About 40% of asthmatics say cold air triggers their asthma.1 These attacks can be even worse when you’re exercising in cold air. So, why is this? Here’s what to know about cold air and asthma.

Why does cold air trigger asthma?

Cold air holds less water than warm air.  So, cold air tends to be drier than warm air. 2  So, not only can it cool airways, but it can also dry them. It’s this combination of cooling and drying of airways that is suspected of triggering asthma symptoms.
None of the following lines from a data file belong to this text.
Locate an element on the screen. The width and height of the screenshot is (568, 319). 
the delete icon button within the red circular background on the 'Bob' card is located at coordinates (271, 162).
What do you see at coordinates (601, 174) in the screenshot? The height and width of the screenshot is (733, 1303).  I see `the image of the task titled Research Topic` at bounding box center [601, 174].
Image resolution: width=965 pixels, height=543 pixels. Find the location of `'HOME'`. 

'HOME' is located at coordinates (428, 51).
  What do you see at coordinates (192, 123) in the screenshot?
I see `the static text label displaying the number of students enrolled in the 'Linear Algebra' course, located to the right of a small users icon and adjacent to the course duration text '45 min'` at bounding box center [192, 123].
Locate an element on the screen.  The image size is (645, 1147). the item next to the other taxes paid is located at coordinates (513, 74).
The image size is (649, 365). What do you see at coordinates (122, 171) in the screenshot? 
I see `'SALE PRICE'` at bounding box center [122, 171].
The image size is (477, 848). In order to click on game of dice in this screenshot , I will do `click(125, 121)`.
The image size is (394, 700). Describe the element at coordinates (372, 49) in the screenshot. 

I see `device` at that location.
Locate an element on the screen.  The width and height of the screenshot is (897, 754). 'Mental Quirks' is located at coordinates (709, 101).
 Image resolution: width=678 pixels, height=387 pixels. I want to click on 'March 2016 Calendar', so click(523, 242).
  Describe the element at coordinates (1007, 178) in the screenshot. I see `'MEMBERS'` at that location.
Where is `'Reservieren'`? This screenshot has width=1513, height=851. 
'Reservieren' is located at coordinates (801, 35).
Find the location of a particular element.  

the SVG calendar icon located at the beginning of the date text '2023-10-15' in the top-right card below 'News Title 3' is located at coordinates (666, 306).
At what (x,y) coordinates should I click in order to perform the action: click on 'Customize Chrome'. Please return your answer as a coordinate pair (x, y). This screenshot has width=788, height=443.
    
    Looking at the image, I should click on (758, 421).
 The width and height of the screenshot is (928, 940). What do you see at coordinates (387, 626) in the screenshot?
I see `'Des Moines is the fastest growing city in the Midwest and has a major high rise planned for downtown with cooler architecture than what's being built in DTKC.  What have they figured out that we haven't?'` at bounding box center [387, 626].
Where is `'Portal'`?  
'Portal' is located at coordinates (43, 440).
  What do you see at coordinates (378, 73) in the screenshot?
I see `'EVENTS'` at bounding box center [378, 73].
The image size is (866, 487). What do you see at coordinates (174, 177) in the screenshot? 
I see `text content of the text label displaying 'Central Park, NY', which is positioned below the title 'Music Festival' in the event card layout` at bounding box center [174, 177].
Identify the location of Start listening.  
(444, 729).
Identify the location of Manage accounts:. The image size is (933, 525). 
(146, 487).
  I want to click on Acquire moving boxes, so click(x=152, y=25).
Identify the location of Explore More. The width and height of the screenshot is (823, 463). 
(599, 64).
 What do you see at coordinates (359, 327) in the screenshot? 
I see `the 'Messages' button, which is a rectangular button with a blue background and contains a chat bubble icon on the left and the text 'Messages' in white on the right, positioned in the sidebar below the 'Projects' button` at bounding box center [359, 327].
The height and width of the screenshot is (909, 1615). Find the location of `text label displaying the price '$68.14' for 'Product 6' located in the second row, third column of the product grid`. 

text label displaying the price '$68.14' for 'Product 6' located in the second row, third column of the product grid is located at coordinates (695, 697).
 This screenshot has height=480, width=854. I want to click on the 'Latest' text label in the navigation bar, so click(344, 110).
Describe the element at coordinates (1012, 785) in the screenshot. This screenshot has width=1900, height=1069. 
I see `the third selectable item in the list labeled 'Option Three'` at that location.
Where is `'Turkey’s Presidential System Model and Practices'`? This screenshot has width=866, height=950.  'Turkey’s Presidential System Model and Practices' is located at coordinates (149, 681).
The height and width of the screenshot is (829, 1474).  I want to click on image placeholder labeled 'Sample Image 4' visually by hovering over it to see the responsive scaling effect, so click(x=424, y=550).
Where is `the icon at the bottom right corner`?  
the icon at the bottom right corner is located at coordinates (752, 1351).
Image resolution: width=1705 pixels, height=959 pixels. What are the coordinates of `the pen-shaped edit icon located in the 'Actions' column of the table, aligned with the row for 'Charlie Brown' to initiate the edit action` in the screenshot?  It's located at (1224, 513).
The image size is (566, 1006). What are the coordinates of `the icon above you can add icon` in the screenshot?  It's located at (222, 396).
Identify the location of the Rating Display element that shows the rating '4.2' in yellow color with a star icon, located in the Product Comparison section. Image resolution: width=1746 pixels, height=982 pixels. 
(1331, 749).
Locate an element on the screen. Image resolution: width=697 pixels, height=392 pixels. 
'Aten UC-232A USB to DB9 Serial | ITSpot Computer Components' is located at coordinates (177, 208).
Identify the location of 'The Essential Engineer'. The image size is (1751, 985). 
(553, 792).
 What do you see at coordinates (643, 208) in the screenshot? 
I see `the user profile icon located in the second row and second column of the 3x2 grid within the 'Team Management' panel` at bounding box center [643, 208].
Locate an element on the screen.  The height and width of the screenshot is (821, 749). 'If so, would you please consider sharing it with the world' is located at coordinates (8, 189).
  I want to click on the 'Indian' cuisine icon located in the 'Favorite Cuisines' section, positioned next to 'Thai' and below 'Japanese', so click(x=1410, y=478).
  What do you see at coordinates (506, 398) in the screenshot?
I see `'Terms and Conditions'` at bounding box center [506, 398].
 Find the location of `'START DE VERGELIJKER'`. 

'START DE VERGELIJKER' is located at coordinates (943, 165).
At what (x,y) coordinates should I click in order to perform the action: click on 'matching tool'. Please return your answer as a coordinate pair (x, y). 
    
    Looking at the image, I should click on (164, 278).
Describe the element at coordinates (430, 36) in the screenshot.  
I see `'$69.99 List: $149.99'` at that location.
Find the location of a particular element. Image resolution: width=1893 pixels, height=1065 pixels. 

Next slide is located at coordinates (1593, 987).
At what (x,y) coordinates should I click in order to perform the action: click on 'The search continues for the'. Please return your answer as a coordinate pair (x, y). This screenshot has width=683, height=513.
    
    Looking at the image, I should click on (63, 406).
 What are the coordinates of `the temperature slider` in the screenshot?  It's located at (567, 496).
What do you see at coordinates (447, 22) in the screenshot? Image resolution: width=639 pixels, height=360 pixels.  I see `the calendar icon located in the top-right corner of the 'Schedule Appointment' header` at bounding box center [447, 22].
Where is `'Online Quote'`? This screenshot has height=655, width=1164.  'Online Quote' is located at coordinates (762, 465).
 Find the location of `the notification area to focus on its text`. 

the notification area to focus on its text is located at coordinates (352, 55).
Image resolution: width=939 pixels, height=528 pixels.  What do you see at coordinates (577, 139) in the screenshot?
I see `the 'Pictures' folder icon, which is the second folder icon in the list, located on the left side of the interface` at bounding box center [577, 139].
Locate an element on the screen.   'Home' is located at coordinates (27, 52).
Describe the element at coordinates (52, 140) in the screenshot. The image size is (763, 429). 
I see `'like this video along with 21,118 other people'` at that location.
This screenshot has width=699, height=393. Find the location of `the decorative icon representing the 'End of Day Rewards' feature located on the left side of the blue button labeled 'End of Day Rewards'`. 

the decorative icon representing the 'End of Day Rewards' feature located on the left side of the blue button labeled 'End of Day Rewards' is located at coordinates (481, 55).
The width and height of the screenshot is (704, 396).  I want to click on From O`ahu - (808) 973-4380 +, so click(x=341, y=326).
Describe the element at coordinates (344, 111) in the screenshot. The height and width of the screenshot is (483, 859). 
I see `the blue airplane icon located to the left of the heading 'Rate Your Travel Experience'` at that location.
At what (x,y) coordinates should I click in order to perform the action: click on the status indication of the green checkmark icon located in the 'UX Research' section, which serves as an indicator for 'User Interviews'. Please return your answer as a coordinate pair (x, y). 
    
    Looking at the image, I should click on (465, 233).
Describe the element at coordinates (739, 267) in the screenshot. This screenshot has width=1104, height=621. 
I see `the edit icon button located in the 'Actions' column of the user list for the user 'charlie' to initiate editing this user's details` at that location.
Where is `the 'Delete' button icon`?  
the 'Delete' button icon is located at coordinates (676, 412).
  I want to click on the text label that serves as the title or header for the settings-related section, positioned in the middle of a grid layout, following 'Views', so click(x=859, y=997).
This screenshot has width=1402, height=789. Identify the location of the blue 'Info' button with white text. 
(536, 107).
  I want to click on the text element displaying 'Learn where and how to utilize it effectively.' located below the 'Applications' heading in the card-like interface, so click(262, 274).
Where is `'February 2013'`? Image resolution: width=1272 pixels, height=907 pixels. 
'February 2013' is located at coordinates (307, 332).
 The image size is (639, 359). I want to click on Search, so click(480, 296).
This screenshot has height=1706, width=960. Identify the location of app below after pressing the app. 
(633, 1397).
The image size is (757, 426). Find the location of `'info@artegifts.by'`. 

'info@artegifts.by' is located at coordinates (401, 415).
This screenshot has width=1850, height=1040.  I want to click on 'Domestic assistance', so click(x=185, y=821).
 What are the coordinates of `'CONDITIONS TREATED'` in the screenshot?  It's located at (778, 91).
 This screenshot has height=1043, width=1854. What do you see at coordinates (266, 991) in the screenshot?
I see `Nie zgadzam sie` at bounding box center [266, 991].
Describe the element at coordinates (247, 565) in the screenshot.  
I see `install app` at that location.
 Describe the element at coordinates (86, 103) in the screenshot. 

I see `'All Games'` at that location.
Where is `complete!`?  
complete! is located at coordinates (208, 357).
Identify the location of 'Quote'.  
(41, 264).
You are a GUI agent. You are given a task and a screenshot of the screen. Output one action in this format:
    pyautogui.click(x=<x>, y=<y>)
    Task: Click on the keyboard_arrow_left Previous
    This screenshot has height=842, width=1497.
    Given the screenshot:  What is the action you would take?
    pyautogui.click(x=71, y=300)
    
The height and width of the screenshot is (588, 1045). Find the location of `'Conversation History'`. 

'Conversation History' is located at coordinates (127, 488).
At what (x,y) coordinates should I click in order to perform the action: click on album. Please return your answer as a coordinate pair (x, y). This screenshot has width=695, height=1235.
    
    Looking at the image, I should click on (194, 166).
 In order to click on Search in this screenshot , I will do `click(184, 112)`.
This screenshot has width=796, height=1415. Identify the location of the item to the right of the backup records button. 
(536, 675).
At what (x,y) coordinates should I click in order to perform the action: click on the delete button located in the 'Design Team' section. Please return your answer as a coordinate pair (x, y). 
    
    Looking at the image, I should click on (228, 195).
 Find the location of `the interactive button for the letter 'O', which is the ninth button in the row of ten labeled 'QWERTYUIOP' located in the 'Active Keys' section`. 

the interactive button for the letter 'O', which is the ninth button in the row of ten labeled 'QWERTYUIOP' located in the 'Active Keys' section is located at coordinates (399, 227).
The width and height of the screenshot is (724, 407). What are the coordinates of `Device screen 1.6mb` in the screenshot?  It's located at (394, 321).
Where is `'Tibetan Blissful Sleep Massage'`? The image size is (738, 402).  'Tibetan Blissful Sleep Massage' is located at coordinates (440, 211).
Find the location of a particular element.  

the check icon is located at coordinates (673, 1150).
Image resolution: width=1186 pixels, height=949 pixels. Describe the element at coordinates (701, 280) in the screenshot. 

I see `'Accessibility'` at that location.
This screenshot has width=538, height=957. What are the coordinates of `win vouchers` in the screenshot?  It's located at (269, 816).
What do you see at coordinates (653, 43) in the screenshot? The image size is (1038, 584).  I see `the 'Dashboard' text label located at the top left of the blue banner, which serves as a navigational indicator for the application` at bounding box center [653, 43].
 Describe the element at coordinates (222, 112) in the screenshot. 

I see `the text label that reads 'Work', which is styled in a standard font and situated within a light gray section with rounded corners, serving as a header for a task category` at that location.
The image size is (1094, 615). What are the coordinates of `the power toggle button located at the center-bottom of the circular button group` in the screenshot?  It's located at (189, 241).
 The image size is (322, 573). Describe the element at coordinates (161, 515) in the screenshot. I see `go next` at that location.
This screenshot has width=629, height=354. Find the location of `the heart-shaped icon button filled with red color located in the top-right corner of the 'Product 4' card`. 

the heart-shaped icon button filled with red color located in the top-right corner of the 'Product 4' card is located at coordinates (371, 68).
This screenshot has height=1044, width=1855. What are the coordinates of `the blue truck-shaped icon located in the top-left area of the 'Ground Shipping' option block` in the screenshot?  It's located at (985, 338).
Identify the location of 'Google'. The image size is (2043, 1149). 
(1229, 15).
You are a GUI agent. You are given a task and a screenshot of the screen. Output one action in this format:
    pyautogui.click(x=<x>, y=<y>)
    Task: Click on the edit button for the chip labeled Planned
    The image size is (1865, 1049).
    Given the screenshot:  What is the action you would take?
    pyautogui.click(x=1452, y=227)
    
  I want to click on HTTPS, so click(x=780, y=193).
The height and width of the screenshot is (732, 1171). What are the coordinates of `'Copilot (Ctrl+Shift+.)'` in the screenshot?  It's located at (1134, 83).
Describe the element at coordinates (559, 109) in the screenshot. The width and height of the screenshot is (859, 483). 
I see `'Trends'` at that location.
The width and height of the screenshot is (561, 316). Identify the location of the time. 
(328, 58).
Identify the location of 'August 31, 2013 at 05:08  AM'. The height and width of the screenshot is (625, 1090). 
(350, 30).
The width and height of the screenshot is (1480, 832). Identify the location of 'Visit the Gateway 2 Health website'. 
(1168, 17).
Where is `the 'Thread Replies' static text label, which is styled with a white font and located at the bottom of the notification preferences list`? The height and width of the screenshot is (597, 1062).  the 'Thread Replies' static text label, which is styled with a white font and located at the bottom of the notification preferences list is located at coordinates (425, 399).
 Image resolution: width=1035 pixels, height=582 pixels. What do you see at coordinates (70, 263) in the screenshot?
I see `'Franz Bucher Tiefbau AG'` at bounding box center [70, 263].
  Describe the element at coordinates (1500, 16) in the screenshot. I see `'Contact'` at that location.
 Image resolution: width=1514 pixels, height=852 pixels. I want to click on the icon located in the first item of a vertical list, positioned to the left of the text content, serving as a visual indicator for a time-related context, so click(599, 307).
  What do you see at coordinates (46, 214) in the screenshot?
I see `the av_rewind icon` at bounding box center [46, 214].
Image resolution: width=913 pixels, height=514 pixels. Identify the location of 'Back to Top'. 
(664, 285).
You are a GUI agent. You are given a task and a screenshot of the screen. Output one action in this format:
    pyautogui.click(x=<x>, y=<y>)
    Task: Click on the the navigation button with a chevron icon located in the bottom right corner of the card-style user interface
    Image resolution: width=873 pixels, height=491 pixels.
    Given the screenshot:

Our normal body temperature is  98.7°F. Airway cells, like all cells, contain a certain amount of fluid. This is needed so they can do their work. 3 Cells lining airway are also covered by a layer of fluid.4 So, this is the normal state of things inside your airways. Your body is constantly making efforts to maintain this state of normalcy.

Inside your nose are turbinates. These are bony-like protrusions on either side of your nasal passages. These act as natural heaters and humidifiers. They warm and humidify air you inhale to body temperature. So, your nose has a significant job in maintaining normalcy inside your lungs. 5

It’s easy for your nose to keep up when inhaled air is warm. But, when the air gets cold, they have a hard time keeping up. Fluid lining airways is absorbed to humidify cold air. Likewise, cells lining airways also have to get involved. They have to give up some of their moisture to humidify this air. They also have to give up some of their heat. So, inhaling cold air both cools and dries airways. 4

This can happen if the air gets cold enough. It can happen in freezing temperatures. Although this effect is exacerbated (made worse) when you’re exercising in colder temperatures.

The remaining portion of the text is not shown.